Volume 18 of the Southern Literary Messenger (1852) where “grassy glades oh” appears one time only in the January installment of “Scenes Beyond the Western Border” at page 49.
Extending the year to 1860 adds only book versions of the same passage in 1857 and 1859 editions of Scenes and Adventures in the Army. Goodness gracious! I don’t suppose that textual parallels alone will ever “prove” authorship, really, but this one makes an extra-extra fine example of writing pastoralizing apostrophizing like Melville in “Scenes Beyond the Western Border.”
John Bryant, Herman Melville: A Half Known Life, Volume 2 (Wiley Blackwell, 2021) page 668.
Discussion of this passage in published Melville scholarship has tended to focus on the problem of identifying the speaker. See, for example, David Leverenz and Emerson Littlefield. ""Oh, grassy glades!": Ahab or Ishmael? An E-mail Exchange" in Leviathan, volume 12 number 2, 2010, pages 53-66. Project MUSE, https://muse.jhu.edu/article/492953.
“Scenes Beyond the Western Border,” January 1852 installment; reprinted in Scenes and Adventures in the Army: or, Romance of Military Life (Philadelphia: Lindsay & Blakiston, 1857 and 1859) Part II Chapter 5, page 280.

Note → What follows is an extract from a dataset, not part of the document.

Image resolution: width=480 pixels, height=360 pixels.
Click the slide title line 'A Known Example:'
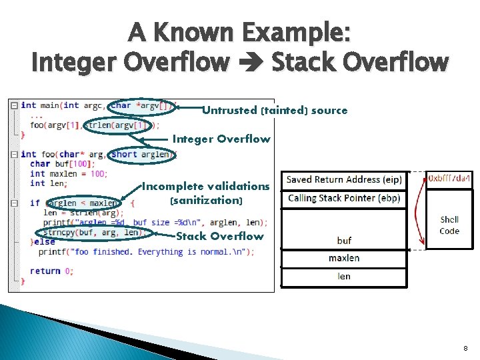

A hundred years ago William E. Connelley noted that “One-hundred-and-ten-mile Creek flows into the Osage River. It crossed the Santa Fe Trail about six miles east of the present town of Burlingame, Osage County, Kansas.” See “A Journal of the Santa Fe Trail,” edited by Connelley in The Mississippi Valley Historical Review, volume 12, no. 1 (1925) pages 72–98 at page 77. JSTOR, https://doi.org/10.2307/1891786. The well known landmark was commonly supposed to be 110 miles distant from either Fort Osage or Independence, Missouri.
Usefully surveyed by Tom A. Jerman in Chapter 8 “The Best Practices for Authorship Attribution” of The Fight for “The Night” (Asheville, North Carolina: Tintic Press LLC, 2023) pages 167-174.